• **Goals**:
a) In the passage on the common good, which two musical activities are given as examples of common goods?
b) Reproduce word for word everything in the passage on the common good from "There are many" down to "a religious community.".
c) Write the next part of the passage on the common good, picking up after its final line.

• **Text section**:
------------------------------------------------------------

What is ‘the common good’?  Often this and similar terms are used in very vague, even wishy-washy ways.  Yet the central claim made by appeal to the principle can be stated in a clear and rigorous way.

In a passage of the Compendium which will be set as reading shortly, it says this:

The common good does not consist in the simple sum of the particular goods of each subject of a social entity. Belonging to everyone and to each person, it is and remains ‘common’ because it is indivisible and because only together is it possible to attain it. (#164)

Does this help?!  Well, to understand this it can be helpful to consider some activities familiar to us which are also ‘common goods’.  Think about a choir singing or an orchestral performance.  In both these, a group of people make a form of music which simply could not possibly exist for any of them, or for anyone else, unless they act together, each in specific ways – singing or playing a particular part in the piece of music.  By this action together they generate a good for each and all of them, and for anyone listening, which simply couldn’t exist otherwise. No-one alone, and no computer or other machine, can produce the music of a real choir.  It is not something that anyone can produce or enjoy alone.  It is inherently or intrinsically a common good.  The good of choral music cannot be reduced to what a set of individuals could each generate or benefit from alone – so we can say that it is an irreducibly common good.

There are many such goods – even if sometimes some people don’t recognize that this is their nature.  Here are some other examples:

  • a game of football, or any team game
  • a big family celebration or a party
  • a friendship of two or more people that endures through time, or a good marriage
  • the life of a local Christian congregation or a religious community.

------------------------------------------------------------

• **Dataset records**:
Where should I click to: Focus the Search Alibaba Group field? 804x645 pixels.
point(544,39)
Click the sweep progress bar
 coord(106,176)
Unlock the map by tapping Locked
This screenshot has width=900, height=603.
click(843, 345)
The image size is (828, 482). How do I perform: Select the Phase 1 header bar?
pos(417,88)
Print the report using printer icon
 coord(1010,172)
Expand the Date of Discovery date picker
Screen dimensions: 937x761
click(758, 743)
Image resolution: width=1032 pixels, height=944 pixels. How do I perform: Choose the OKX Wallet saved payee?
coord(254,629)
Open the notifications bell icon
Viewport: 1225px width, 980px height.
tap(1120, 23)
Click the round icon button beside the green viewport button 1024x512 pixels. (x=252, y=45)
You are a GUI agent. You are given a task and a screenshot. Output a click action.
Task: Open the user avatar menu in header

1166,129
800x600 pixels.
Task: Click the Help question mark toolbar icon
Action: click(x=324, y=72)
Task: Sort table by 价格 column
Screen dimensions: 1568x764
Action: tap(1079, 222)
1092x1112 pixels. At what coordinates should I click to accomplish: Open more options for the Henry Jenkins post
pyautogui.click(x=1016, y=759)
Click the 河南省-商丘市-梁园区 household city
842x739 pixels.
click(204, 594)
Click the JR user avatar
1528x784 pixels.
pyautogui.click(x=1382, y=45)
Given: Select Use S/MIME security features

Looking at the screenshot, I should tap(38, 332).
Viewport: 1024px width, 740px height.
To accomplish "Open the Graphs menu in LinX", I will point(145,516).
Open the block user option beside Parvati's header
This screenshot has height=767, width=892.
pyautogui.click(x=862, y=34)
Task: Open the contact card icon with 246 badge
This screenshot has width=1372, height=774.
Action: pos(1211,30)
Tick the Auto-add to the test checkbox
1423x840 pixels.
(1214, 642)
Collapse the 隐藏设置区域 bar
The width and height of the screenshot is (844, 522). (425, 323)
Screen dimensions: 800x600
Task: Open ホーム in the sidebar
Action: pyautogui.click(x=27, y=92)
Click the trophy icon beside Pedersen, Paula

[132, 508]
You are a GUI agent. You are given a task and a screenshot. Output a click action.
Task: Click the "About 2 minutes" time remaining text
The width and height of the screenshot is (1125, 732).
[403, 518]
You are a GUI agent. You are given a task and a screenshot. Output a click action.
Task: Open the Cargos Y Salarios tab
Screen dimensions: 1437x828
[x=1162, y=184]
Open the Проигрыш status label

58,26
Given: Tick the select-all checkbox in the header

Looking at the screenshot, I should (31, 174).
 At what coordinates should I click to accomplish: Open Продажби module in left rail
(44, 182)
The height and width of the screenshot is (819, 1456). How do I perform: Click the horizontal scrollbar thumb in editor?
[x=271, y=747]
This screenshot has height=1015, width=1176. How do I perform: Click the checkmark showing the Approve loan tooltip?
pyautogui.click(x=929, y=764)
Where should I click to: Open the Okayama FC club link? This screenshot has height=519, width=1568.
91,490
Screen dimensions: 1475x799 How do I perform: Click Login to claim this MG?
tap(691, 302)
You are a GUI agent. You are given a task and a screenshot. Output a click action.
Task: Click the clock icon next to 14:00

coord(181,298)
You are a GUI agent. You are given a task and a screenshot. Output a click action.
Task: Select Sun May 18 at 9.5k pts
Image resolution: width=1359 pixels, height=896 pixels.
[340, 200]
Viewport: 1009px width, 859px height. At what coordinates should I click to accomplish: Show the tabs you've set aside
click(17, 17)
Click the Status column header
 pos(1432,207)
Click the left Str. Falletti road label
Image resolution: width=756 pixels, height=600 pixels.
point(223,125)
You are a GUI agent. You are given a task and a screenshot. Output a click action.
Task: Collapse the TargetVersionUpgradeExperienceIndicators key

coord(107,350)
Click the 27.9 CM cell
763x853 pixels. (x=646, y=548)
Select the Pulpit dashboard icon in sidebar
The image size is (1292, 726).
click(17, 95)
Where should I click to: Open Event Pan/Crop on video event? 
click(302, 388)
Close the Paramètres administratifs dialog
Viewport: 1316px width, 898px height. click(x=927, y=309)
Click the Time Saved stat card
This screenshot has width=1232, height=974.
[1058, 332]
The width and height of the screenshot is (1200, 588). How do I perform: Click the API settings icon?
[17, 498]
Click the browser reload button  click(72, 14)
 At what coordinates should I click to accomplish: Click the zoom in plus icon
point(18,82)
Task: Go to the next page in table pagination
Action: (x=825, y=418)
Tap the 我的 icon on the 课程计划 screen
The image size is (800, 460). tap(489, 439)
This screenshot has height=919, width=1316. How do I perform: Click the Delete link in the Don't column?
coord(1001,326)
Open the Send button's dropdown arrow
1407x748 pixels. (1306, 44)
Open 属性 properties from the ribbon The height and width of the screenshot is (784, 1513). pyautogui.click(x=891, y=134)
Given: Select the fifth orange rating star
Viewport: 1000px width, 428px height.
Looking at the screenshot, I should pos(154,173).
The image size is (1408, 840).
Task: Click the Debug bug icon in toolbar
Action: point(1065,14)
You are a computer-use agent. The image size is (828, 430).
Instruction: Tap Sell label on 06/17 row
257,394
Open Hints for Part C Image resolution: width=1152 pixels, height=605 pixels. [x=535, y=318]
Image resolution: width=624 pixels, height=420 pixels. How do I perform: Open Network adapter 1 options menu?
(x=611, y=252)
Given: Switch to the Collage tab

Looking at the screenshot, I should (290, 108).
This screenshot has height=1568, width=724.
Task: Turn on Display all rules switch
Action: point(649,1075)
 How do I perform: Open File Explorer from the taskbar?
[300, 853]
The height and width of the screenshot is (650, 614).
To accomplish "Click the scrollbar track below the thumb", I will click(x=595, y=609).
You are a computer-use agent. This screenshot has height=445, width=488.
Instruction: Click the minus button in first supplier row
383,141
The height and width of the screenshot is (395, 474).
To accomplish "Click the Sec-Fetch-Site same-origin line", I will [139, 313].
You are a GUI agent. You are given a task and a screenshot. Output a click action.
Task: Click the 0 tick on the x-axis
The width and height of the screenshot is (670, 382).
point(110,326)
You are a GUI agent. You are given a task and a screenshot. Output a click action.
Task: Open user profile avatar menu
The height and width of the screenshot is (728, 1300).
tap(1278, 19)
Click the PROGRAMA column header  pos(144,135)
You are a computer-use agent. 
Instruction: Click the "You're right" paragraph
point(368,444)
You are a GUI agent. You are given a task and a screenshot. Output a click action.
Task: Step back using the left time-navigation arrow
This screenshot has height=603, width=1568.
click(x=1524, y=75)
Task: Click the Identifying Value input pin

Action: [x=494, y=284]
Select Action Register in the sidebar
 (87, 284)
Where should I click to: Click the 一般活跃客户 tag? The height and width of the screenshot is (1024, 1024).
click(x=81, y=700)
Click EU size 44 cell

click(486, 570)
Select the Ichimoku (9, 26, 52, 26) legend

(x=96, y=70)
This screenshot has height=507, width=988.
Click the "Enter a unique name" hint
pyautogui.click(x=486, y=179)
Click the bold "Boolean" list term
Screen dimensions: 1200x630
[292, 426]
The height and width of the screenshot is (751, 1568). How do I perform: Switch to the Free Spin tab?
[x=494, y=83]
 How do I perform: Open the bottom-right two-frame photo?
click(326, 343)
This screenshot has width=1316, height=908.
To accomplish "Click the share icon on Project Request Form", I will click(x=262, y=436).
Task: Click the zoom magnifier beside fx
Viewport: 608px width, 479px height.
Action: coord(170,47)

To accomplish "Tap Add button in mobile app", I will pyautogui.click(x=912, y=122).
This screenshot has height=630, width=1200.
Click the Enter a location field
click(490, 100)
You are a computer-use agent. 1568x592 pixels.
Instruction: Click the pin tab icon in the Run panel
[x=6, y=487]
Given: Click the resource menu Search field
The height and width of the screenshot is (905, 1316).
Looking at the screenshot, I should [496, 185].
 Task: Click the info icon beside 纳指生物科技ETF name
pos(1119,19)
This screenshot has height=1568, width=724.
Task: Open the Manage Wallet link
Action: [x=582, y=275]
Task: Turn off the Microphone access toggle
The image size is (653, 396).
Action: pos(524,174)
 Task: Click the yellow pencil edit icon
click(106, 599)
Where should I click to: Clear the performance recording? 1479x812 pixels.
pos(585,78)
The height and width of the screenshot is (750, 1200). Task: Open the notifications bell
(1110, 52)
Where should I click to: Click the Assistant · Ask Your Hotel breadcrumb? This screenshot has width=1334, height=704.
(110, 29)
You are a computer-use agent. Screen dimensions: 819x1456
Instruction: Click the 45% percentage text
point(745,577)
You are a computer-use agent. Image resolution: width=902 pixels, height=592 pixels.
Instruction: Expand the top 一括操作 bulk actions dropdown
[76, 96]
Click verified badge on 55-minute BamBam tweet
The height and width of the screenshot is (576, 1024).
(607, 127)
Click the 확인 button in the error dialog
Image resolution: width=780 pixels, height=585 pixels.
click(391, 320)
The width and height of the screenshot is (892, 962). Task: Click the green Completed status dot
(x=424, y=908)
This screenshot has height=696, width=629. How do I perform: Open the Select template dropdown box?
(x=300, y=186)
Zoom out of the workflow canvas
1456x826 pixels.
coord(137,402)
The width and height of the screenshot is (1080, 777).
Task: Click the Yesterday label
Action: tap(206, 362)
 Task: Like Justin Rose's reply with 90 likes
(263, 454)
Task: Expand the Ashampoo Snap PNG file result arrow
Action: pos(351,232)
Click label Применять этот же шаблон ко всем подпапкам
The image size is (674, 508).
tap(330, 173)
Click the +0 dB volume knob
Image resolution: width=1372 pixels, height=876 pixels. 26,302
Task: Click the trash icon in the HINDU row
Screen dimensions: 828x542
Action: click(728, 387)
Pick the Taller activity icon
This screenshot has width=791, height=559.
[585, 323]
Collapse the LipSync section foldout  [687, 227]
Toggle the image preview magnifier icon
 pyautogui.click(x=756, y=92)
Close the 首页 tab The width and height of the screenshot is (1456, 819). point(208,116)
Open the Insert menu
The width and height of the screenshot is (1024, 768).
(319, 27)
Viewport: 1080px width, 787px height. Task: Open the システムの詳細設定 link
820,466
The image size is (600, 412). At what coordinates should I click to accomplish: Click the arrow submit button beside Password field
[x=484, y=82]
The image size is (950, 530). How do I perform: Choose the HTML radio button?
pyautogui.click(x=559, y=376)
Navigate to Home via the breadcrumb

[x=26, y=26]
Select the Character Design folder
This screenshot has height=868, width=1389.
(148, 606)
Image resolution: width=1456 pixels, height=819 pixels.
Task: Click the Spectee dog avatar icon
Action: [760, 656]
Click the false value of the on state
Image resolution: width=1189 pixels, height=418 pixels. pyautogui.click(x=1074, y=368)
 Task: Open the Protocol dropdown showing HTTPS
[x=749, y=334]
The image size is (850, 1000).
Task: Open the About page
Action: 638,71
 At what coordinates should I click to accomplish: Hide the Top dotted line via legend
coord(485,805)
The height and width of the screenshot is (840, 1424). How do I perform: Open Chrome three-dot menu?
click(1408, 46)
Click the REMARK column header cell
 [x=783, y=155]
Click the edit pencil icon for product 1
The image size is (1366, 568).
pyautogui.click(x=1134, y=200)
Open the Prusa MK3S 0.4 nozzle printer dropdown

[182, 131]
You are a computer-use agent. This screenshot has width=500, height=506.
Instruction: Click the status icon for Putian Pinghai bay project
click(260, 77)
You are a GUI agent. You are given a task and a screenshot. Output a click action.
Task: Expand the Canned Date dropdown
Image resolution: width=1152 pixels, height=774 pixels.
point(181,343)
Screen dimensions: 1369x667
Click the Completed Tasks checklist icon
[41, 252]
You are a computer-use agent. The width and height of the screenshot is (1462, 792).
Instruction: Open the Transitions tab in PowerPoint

------------------------------------------------------------

• **Answers for the exercise**:
a) A choir singing and an orchestral performance.

b)
There are many such goods – even if sometimes some people don’t recognize that this is their nature.  Here are some other examples:

  • a game of football, or any team game
  • a big family celebration or a party
  • a friendship of two or more people that endures through time, or a good marriage
  • the life of a local Christian congregation or a religious community.

c)
All of these are irreducibly common goods.  This doesn’t mean that they might not have serious problems or difficulties which detract from how they are supposed to be good for their participants.  They might well do so: a football match can be quite violent (if the game’s rules are broken).  A party can turn into an almighty row.  Rather, the point is that, to the extent that they are good for anyone, this is as people participate in the simultaneous generation and enjoyment of them.

Real common goods like this are therefore unlike when people do things together just because it’s useful or convenient or efficient, even though the outcome they attain could (in principle) be attained by each person alone. A good example of such a ‘collective good’ (using this term as a contrast to ‘common good’) is the production of takeaway food at lunchtimes for a group of people, say office workers, who go to a particular stall or shop for no other reason than to get the food they want.  It is a shared activity, but it’s done just for reasons of efficiency. In theory they could each make their own sandwiches or grill their own burger.

These everyday examples help to illuminate the overall concept of ‘the common good’.  The central point that appeal to this principle makes is that, for each and all of us, the ‘good life’, our fulfilment as human persons, is found by participation in the life of the whole society.  To explain further, the whole society is like the orchestra or the football match: its good exists as we all participate in its common life, in simultaneously generating it and benefiting from it.  And as we each do this, in multiple ways – in work, our local community, the arts, family life, and so on – we each benefit and find our own good.  The common good is nothing other than the irreducibly common life of the whole society, in which the particular good of each and all is found.

Look again at the quotation from the Compendium above – it now may make more sense than it did initially.  “The common good does not consist in the simple sum of the particular goods of each [individual]…  [It belongs] to everyone and to each person… [I]t is indivisible and… only together is it possible to attain it.” (#164)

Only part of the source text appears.